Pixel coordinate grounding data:
------------------------------
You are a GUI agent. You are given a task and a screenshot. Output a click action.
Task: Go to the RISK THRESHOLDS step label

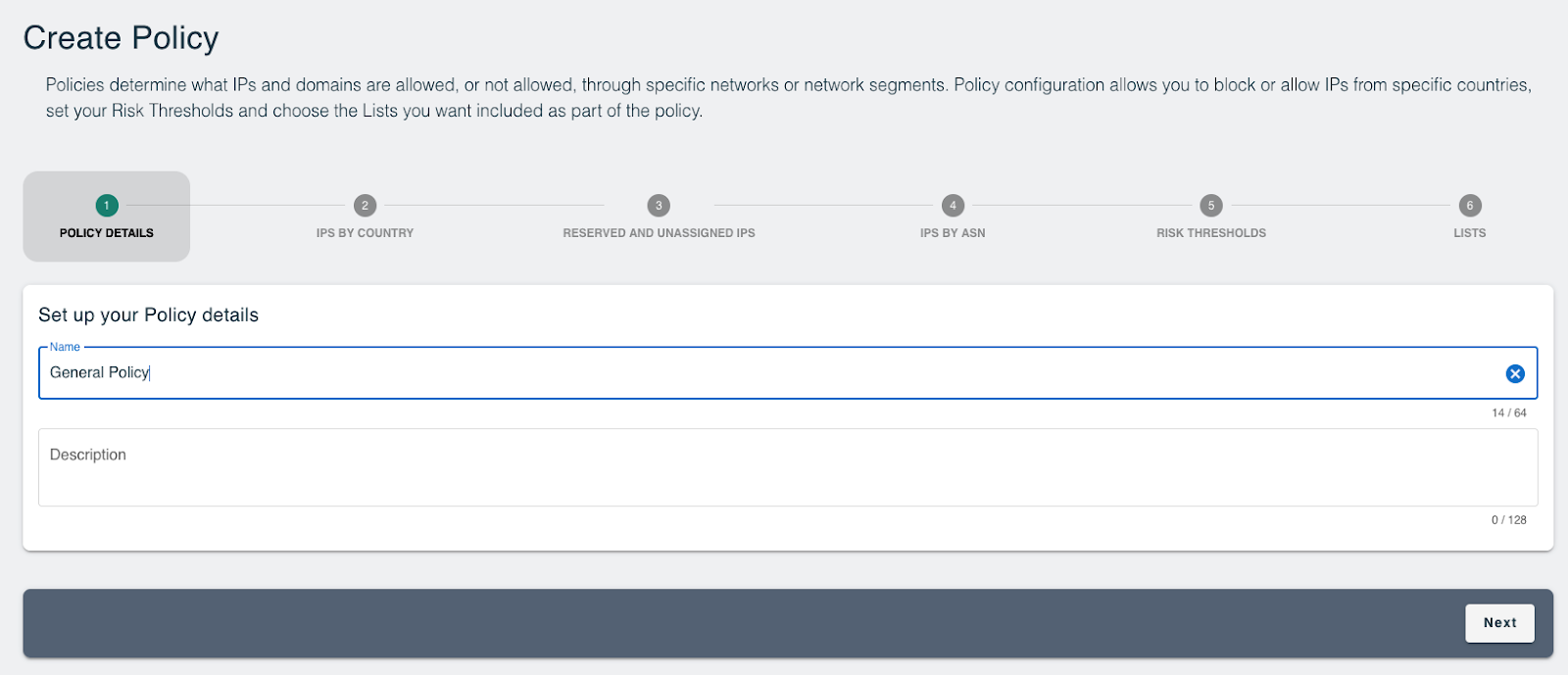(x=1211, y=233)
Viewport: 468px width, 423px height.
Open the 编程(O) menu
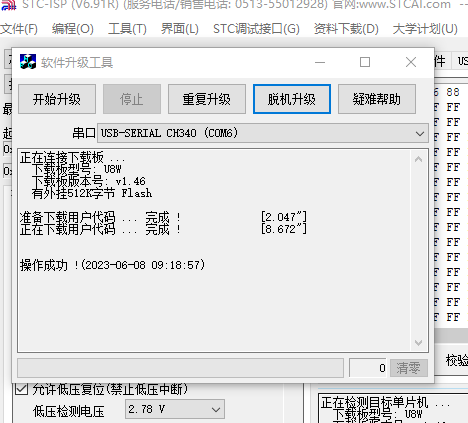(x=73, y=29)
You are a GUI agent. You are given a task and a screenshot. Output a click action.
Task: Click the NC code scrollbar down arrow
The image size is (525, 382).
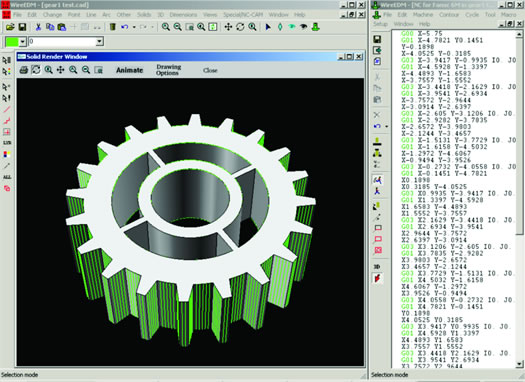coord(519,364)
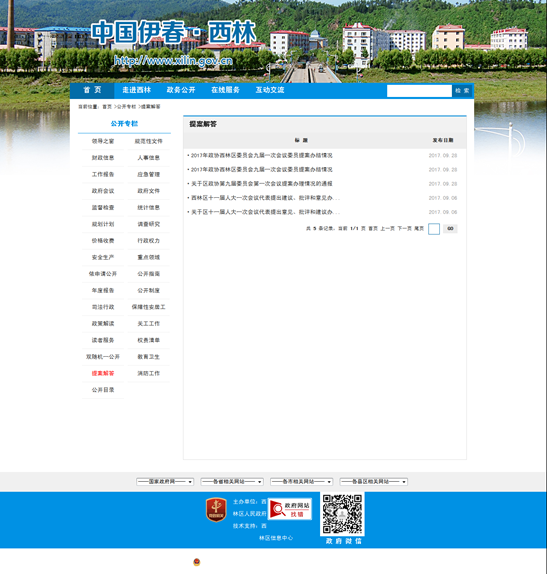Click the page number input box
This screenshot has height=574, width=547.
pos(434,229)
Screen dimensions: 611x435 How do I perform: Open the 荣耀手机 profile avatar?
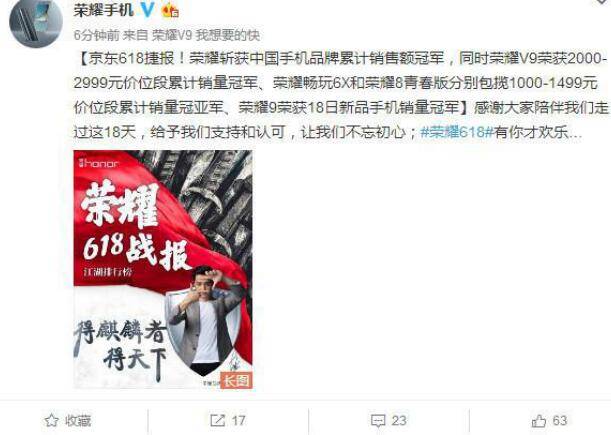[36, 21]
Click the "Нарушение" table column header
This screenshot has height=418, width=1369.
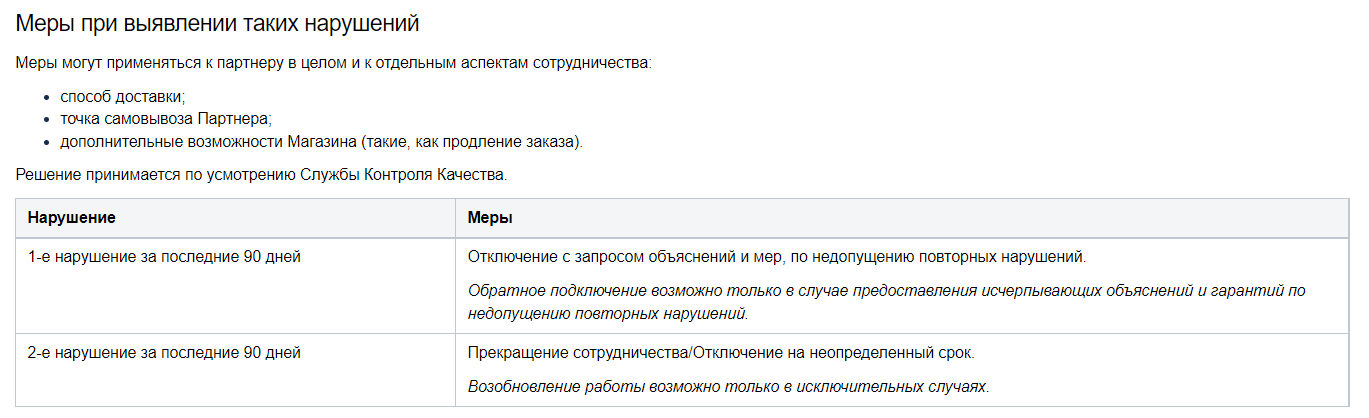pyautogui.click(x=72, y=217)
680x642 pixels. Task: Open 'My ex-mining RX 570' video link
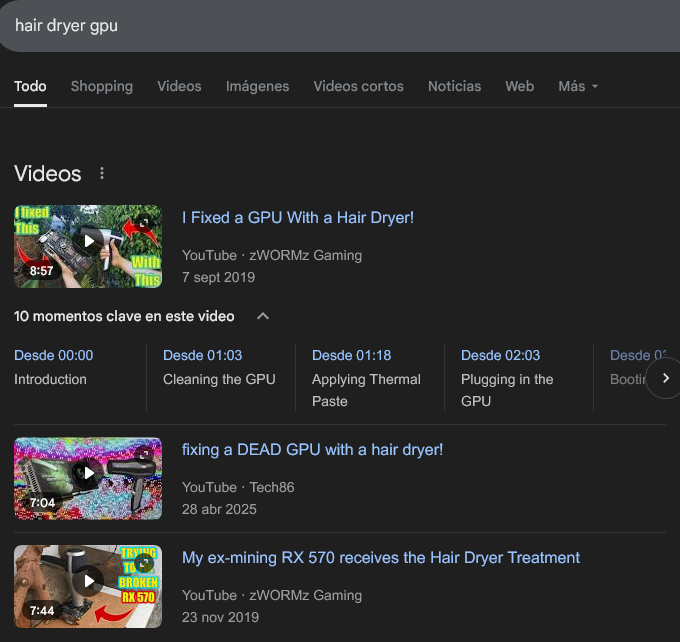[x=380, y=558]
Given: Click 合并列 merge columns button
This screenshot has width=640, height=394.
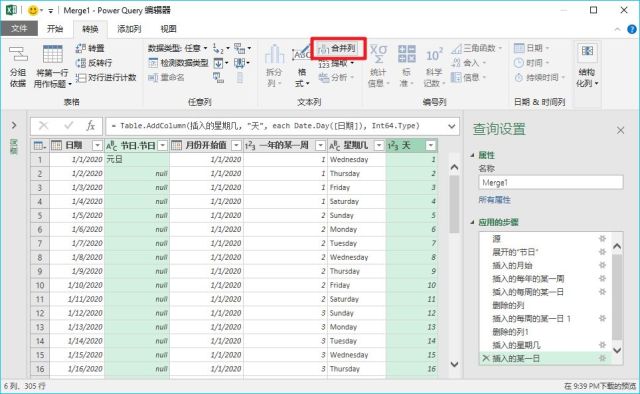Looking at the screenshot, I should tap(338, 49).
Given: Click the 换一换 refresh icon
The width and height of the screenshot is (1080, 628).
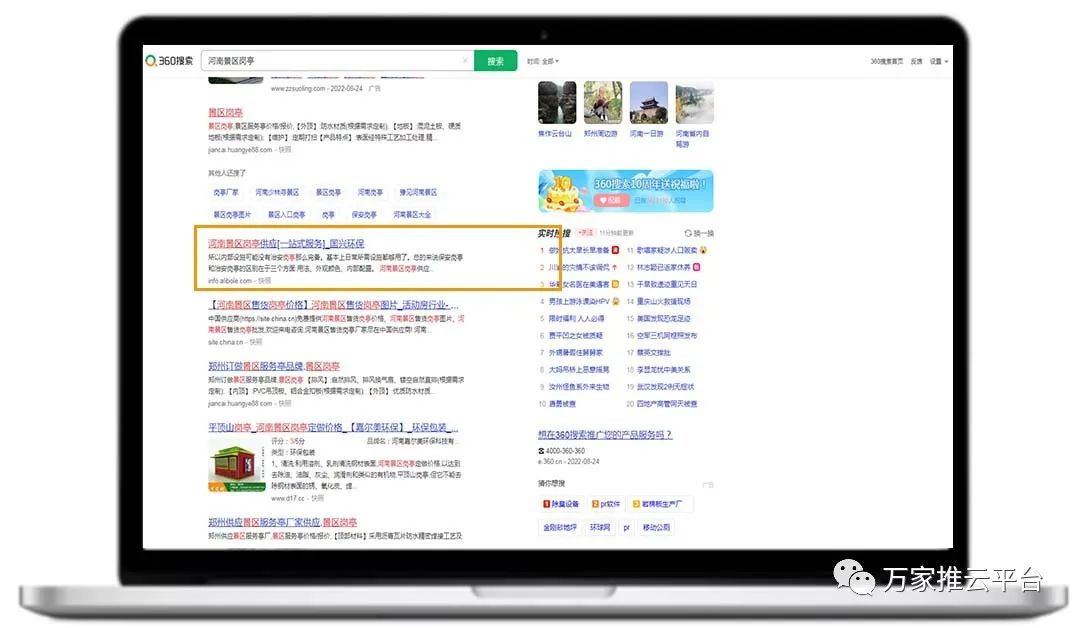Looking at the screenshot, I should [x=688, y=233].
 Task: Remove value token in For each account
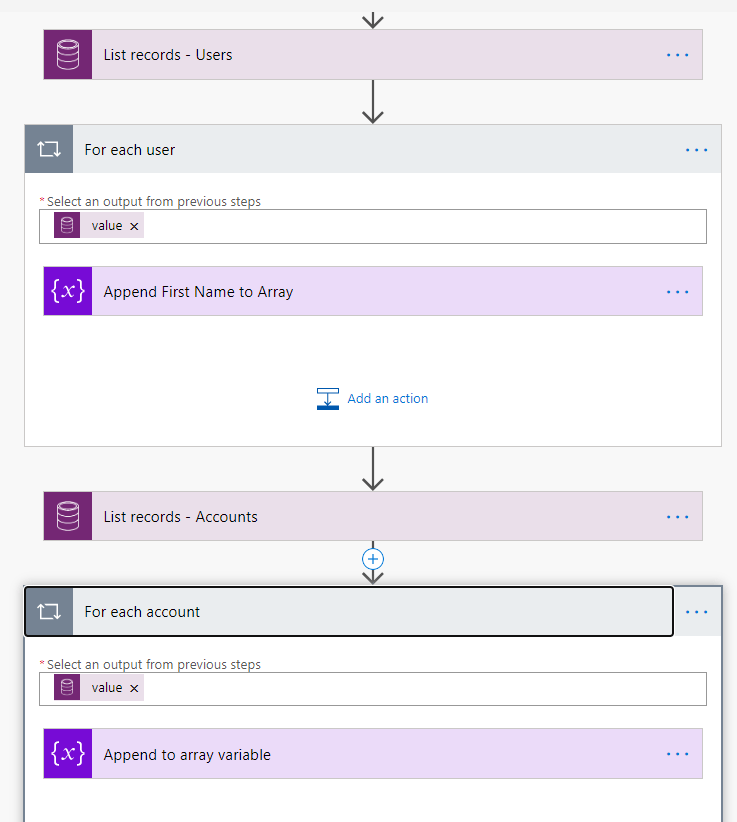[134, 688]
------------------------------
Write every record out again exactly, omitting the pictures they hold.

You are a GUI agent. You are given a task and a screenshot. Output a click action.
Task: Go to the RISK THRESHOLDS step label

(x=1211, y=233)
Viewport: 468px width, 423px height.
Open the 编程(O) menu
(x=73, y=29)
You are a GUI agent. You are given a task and a screenshot. Output a click action.
Task: Click the NC code scrollbar down arrow
The image size is (525, 382).
coord(519,364)
Click the page number input box
This screenshot has height=574, width=547.
pos(434,229)
Screen dimensions: 611x435 How do I perform: Open the 荣耀手机 profile avatar?
[36, 21]
Click the "Нарушение" table column header
This screenshot has height=418, width=1369.
pyautogui.click(x=72, y=217)
680x642 pixels. Task: Open 'My ex-mining RX 570' video link
[x=380, y=558]
Given: Click 合并列 merge columns button
This screenshot has width=640, height=394.
Looking at the screenshot, I should tap(338, 49).
Given: Click the 换一换 refresh icon
The width and height of the screenshot is (1080, 628).
Looking at the screenshot, I should [x=688, y=233].
 Task: Remove value token in For each account
[134, 688]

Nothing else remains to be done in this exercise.